[BRANO DA LEGGERE]
Con le proposte contenute negli emendamenti concordati tra le forze politiche della maggioranza parlamentare e che saranno votati nei prossimi giorni dalle Camere prendono forma i provvedimenti definitivi in materia di pensioni in attesa della riforma organica annunciata dal Governo da mettere a punto nel corso del 2023.
In attesa della riforma la gestione transitoria dei regimi di anticipazione dell’età pensionabile viene incardinata su tre tipologie di interventi: la prosecuzione con le stesse modalità di 4 regimi di anticipazione dell’età pensionabile (l’Ape social per i lavoratori anziani disoccupati, per i lavori usuranti o precoci e l’assegno straordinario per l’accompagnamento alla pensione dei lavoratori anziani coinvolti nelle ristrutturazioni aziendali); l’Opzione donna con il calcolo contributivo, con l’incremento dell’età pensionabile a 60 anni, che rimane a 58 anni solo per le donne con due figli a carico; la sostituzione della quota 102 (64 anni di età e 38 di contributi) che scade il 31 dicembre 2022 con la quota 103 (62 anni di età e 41 di contributi). È bene ricordare che queste forme di pensionamento anticipato si sommano al blocco dell’adeguamento dell’età pensionabile in vigore fino al 2026 per quelle di vecchiaia (67 anni) e di anzianità anticipata (42 anni e 10 mesi).

[SEZIONE DATI]

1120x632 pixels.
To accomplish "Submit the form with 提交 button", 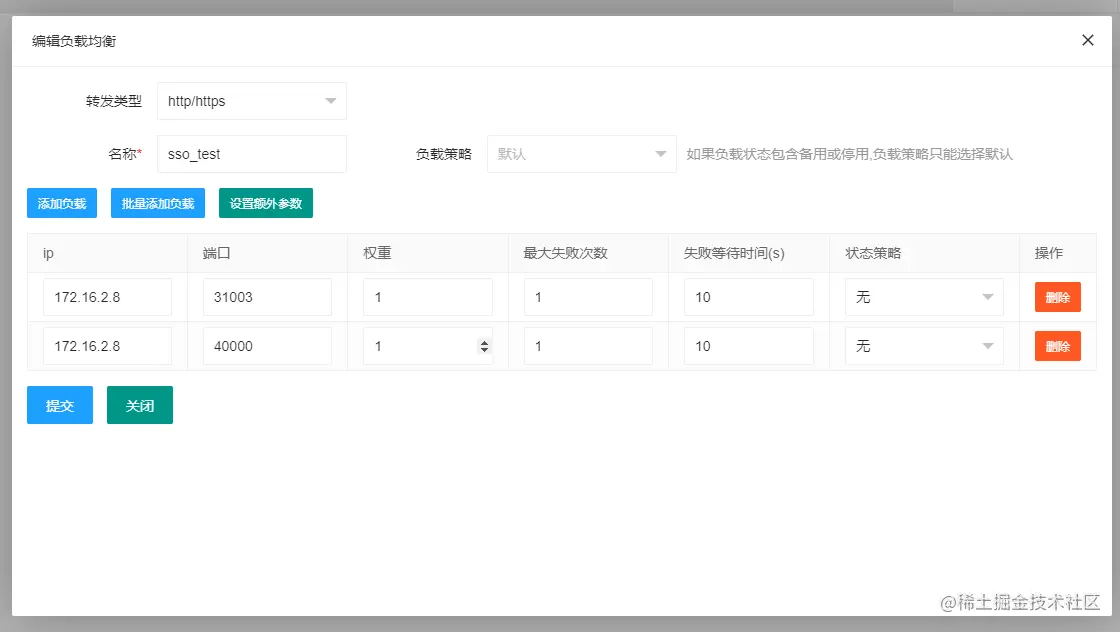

[COSA FARE] Secondo il brano, con quale quota viene sostituita la quota 102 in scadenza il 31 dicembre 2022? L'elenco non ha alcun legame con il brano.

[RISPOSTA] Con la quota 103, cioè 62 anni di età e 41 di contributi.